I reached into my pocket, extracted my last pound note and several coins, knowing I had more money tucked away in my back pocket. I counted them on the counter with excruciating slowness.
“Let’s see. That’s one pound, two shillings, and ten pence. Roughly one sixty-five.”
“Two poun’.”
“This is getting us nowhere. I’m just going to take all this lovely money from your counter, and carry it down the street to one of your competitors, and see if he feels like turning a profit today. Good day, Mr. Two Poun’.”
I was almost out the door when he made a sound like a rusty hinge.
“Excuse me?” I asked, putting my head back in the shop.
“Hokay,” he said, as if it pained him to say it.
I quickly returned before he changed his mind. I learned that trick not from Barker but from my sainted mother. Pennies squeaked before they left her fingers.
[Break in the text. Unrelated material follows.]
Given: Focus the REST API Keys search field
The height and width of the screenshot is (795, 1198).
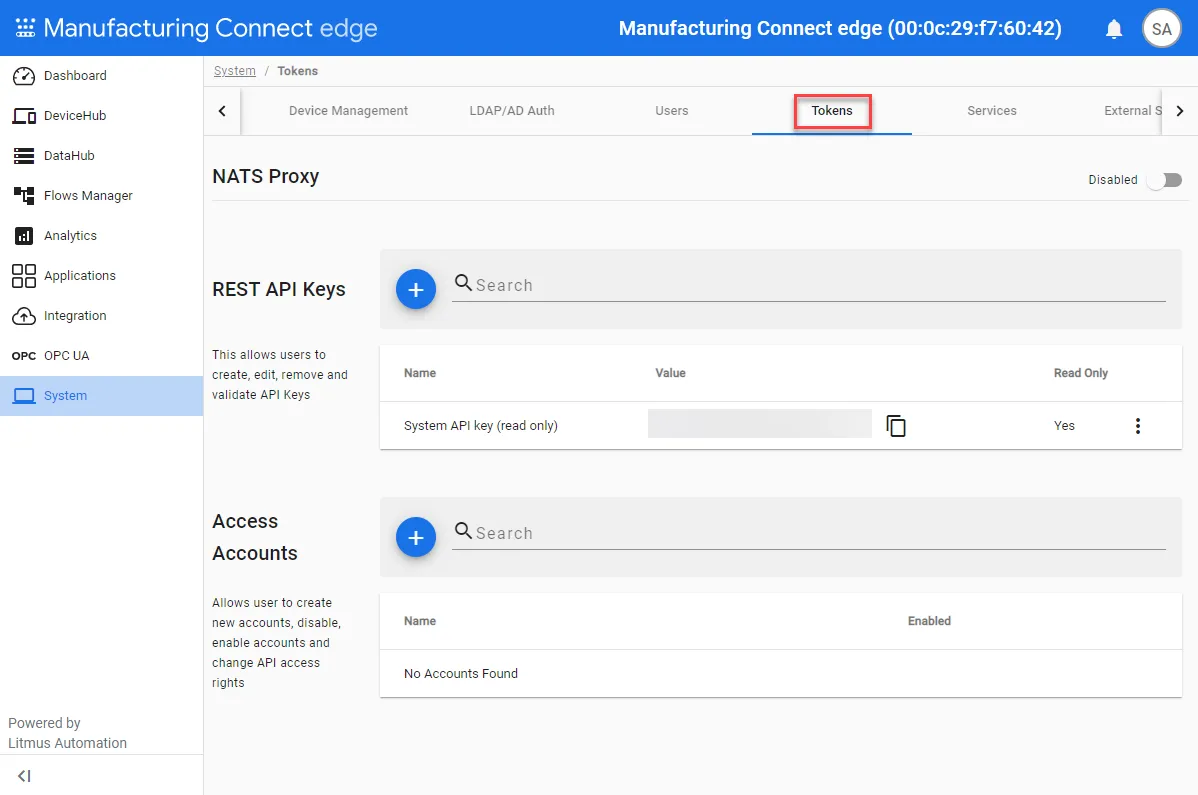Looking at the screenshot, I should tap(808, 285).
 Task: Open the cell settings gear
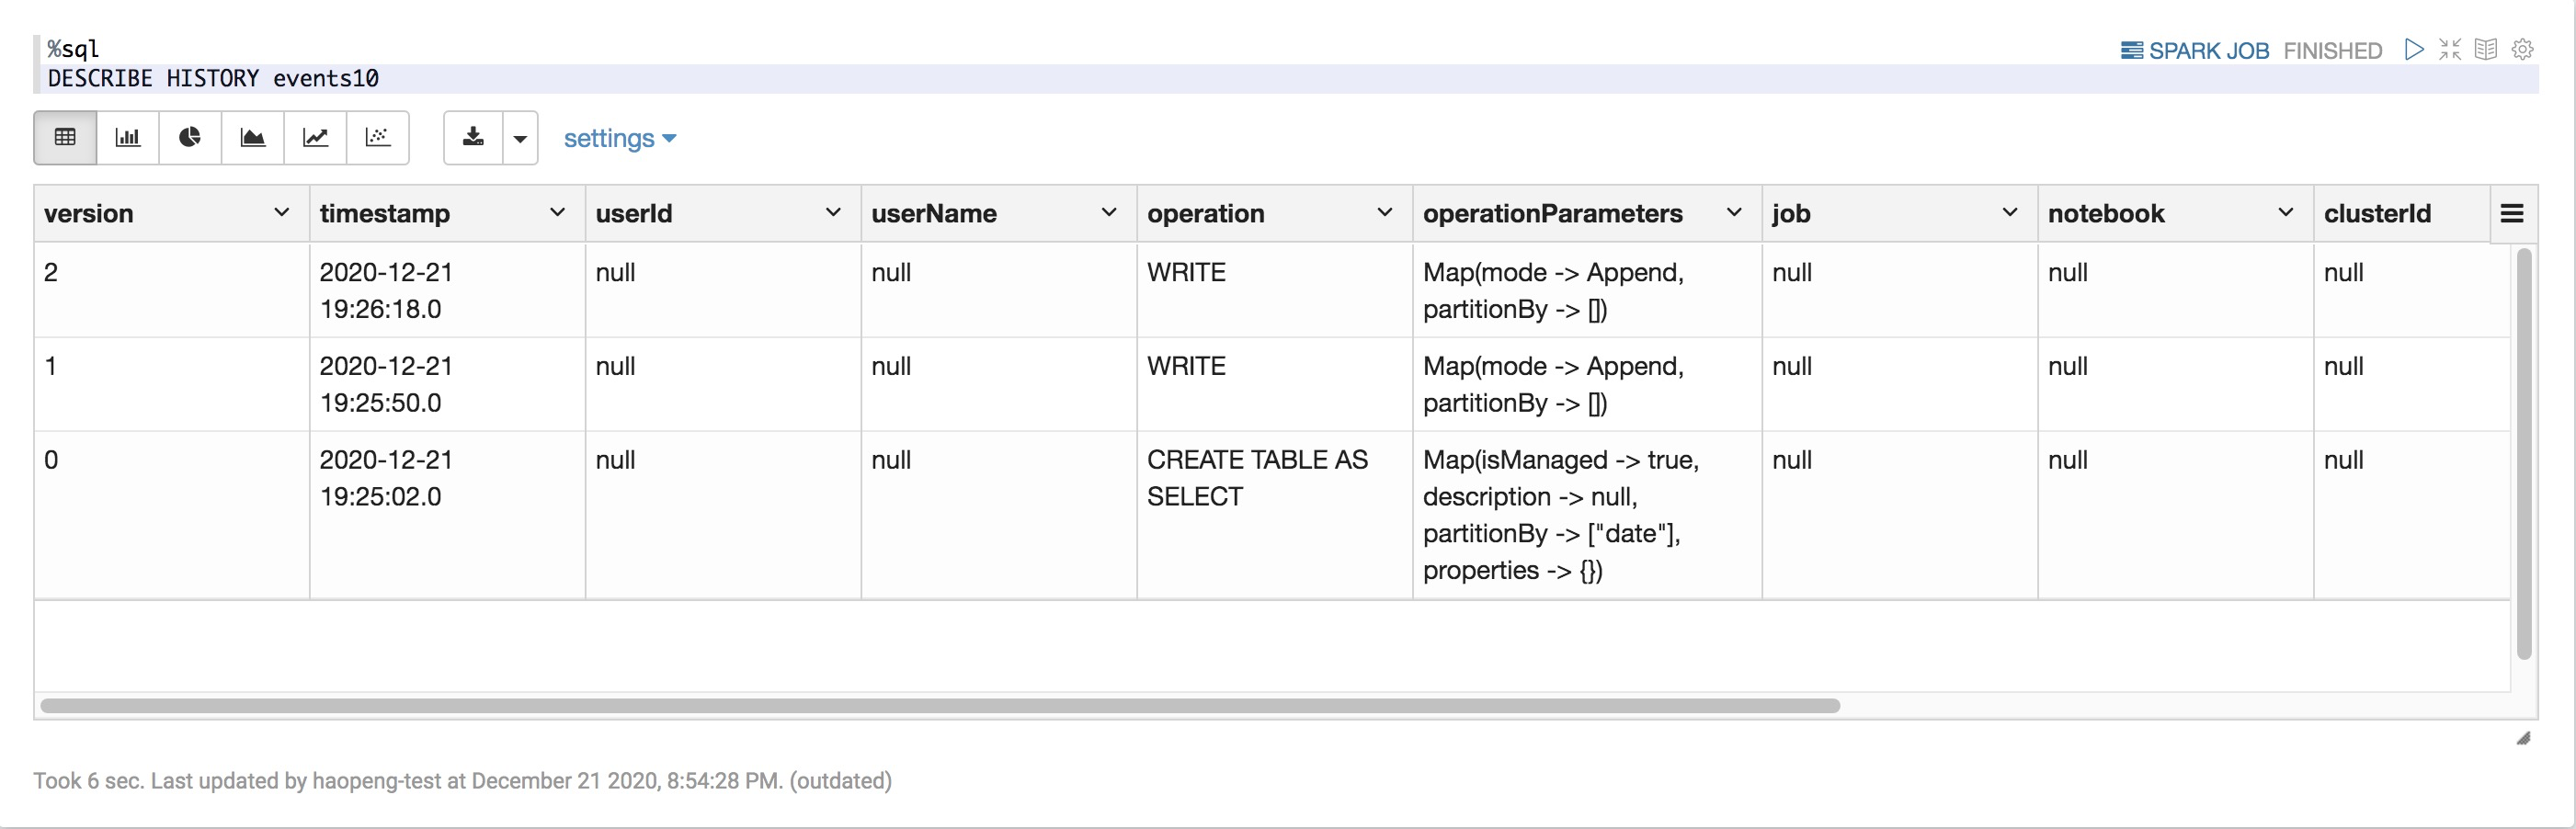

I had taken possession of the box when the proprietor looked over my shoulder and apparently didn’t care for the customer who had just come in behind me. He shook his head and waved at him with a cloth that lay on the counter. I turned to find out whom a Limehouse shopkeeper would find so disagreeable. As it turned out, he and I were of the same opinion. It was Soho Vic, Barker’s messenger boy.
Vic wore a battered and rusty bowler hat, an oversized shirt and waistcoat, an evening coat with tails that had seen better decades, excessively tight trousers, and hobnailed boots. He had a fat cigar clenched between his teeth and he frowned over it, ignoring the shop owner and concentrating on me.